Senior management at U.S. manufacturing companies is once again optimistic, according to a Grant Thornton LLP November survey. Nearly half believe the U.S. economy will improve in the next six months, and the same amount (49%) say they plan to increase staff during the same period.
Manufacturing leaders are also optimistic about their own businesses, with 81% feeling optimistic about their companies’ growth over the next six months.
“This is consistent with what manufacturers are telling us as we are out in the marketplace talking with them,” says Wally Gruenes, Grant Thornton’s national managing partner for Consumer and Industrial Products. “Despite reduced staffing levels and stricter customer mandates, manufacturers have improved their performance over the past three years in areas such as production cycle time, on-time delivery rate, scrap and rework, quality and warranty costs.”

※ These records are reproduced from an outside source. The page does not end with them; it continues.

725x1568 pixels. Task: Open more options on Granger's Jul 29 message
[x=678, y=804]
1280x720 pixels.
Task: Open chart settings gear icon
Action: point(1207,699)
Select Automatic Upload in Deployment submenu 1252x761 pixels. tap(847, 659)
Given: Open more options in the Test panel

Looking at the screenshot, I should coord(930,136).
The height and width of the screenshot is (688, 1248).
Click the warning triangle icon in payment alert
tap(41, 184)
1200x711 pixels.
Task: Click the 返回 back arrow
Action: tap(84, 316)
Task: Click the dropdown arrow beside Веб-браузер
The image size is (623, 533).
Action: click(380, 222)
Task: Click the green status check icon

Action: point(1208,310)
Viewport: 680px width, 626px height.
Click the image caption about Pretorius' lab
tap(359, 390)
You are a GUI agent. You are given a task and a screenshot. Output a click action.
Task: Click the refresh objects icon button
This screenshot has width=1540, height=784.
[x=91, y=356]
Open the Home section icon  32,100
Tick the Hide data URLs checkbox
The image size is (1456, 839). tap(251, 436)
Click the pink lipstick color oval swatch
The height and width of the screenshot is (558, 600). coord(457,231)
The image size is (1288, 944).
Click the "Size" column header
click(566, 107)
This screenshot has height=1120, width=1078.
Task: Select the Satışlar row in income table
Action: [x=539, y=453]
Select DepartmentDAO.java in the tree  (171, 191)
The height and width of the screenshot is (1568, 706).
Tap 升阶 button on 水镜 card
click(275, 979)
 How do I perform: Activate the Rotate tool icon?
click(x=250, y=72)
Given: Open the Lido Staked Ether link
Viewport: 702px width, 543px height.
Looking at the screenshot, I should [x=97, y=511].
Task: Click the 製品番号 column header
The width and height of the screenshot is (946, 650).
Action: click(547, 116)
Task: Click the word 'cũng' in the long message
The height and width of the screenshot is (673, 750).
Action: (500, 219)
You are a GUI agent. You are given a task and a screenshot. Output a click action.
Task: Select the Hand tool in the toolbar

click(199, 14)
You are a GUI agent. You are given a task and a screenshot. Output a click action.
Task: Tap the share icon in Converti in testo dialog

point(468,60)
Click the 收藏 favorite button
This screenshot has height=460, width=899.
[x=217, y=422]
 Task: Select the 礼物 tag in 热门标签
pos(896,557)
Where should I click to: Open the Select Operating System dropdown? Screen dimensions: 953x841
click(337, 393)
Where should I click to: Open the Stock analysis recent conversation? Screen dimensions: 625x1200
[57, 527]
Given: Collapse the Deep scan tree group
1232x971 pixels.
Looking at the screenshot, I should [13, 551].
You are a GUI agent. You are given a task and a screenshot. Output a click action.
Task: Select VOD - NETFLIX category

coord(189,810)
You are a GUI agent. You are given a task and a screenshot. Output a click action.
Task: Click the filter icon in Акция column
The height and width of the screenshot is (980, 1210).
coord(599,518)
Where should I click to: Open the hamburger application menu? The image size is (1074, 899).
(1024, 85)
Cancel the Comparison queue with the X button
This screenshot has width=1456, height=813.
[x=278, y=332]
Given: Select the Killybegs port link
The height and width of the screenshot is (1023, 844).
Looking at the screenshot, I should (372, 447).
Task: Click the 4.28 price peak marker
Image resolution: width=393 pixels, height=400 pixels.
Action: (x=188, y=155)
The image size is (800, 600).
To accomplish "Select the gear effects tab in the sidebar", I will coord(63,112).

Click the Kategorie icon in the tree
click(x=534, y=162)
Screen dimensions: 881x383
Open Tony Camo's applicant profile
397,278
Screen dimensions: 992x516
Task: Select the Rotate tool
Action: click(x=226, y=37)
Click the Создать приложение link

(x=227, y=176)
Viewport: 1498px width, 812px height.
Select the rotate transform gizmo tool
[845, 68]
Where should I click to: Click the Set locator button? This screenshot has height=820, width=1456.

“In addition," he says, "the uncertainty surrounding some major concerns (tax rates, R&D credit extension, environmental standards, etc.) that paralyzed businesses over the past two years have been partially resolved, which sets the table for stable growth in manufacturing over the next two years. This, coupled with the highest level of cash on corporate balance sheets in over 50 years, bodes well for increased investment by the industry. In fact, 47% of manufacturers expect to increase purchases of capital equipment, 47% expect to embark upon process improvement initiatives and 37% expect to spend on information technology.”